Surcharging. Surcharging is when a business owner applies a fee to a customer who pays with credit. However, if you want to apply a surcharge to your customers’ transactions, there are a few extra steps to pay attention to. You need to notify the card brands 30 days before you begin a surcharging program and follow their specific standards regarding Surcharging to stay compliant, which includes registering with Visa and Mastercard.
It’s important to note that Surcharging is prohibited in six states: Colorado, Connecticut, Kansas, Maine, Massachusetts, and Oklahoma.
Business owners must also display signage at the entrance of their business, and at the point of sale. Certain states, like New York, require additional signage that is placed on or near each item and clearly shows how much customers will pay if they use a credit card or pay with cash.
Is it worth it?
These programs result in real profits that you can reinvest in your business and watch it grow. For example, Clearent saves business owners that participate in the Empower Program $17,000,000 a year in credit card processing fees. This breaks down to an average of $9,500 a year per business simply by sharing their processing costs with their customers.
How do I pick the best program for my business?
Before you decide which program is right for your business, it’s a good idea to keep a few things in mind when weighing the pros and cons.
- Not all customers carry cash. Depending on the type of customer, they may prefer to pay with credit or debit cards.
- Cash can mean a greater security risk for small business owners as it can’t be as easily traced if it goes missing.

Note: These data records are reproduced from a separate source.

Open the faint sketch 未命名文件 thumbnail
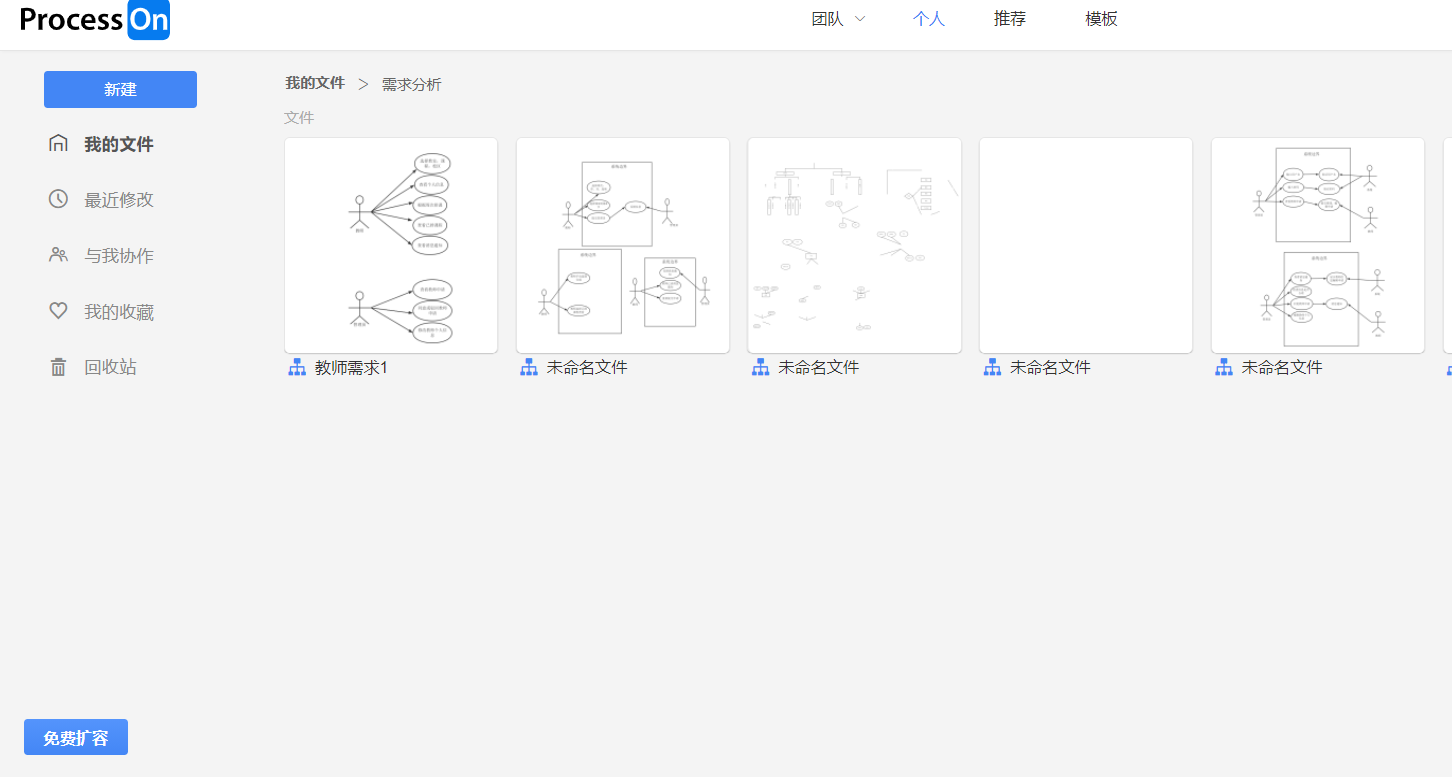 click(x=854, y=245)
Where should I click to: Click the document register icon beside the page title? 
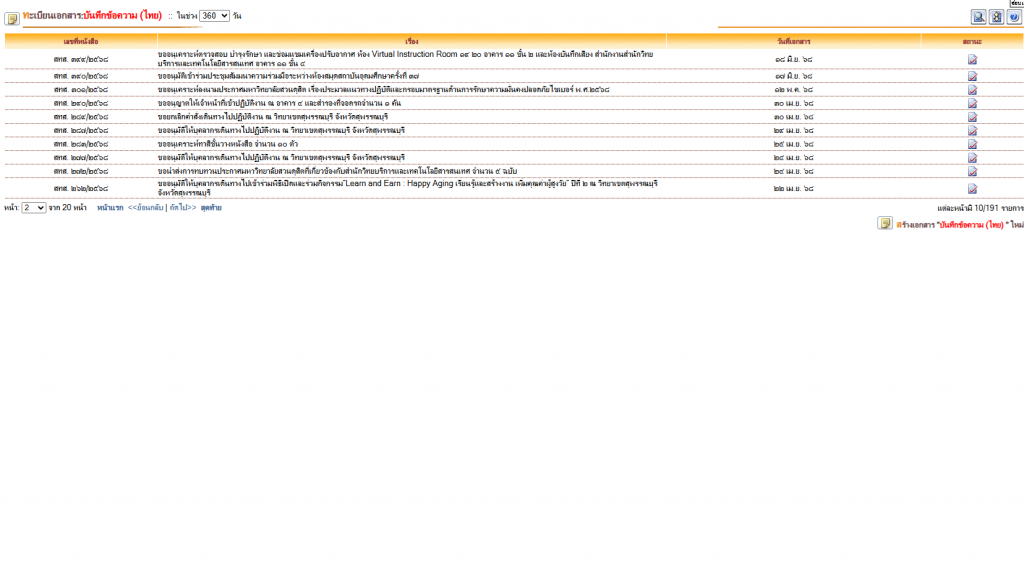coord(12,18)
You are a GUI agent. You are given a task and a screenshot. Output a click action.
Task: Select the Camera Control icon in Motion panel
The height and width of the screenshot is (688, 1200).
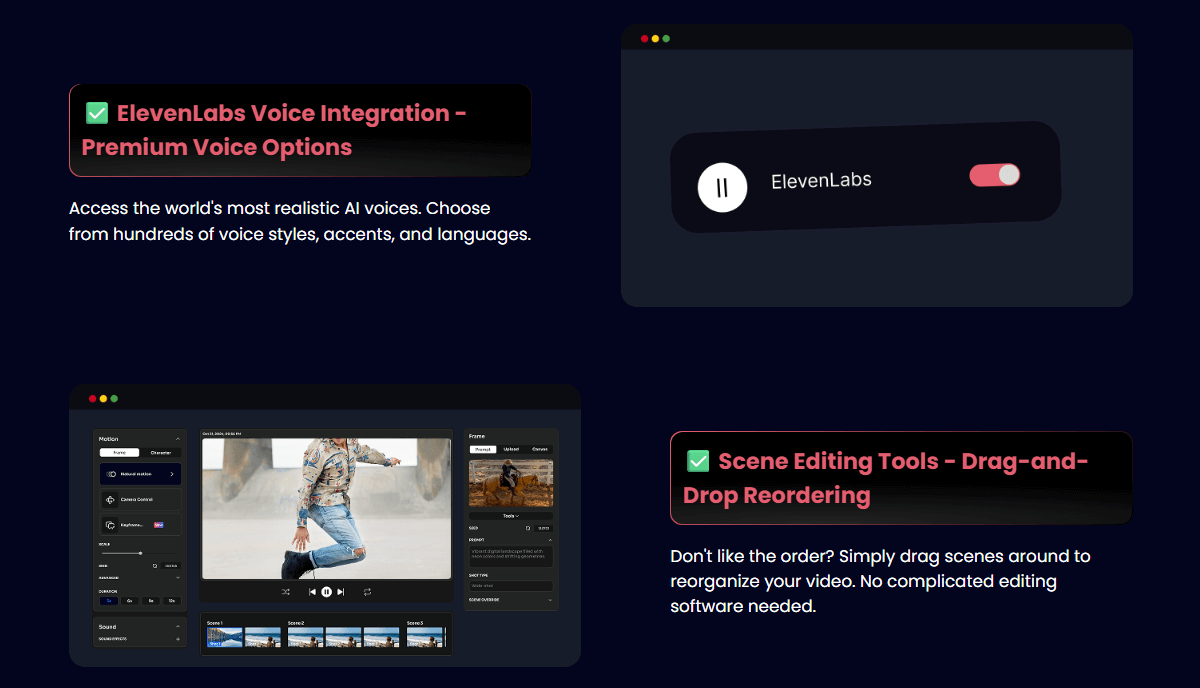[x=111, y=499]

- However, cash keeps things simple. If your customers pay with cash, you don’t have to worry about fees or compliance.
- Most importantly, saving on card processing costs means you’ll have more money in your pocket at the end of each month to reinvest in your business!
Is it really that simple?
Actually, yes! Cash Discounting, Non-Cash Adjustments and Surcharging are becoming increasingly popular for several reasons, but mainly because they can greatly reduce your processing costs through very simple measures.
We’d give you two pieces of advice for success though. Clear signage will keep you compliant and consistent employee training will eliminate the majority of customer concerns.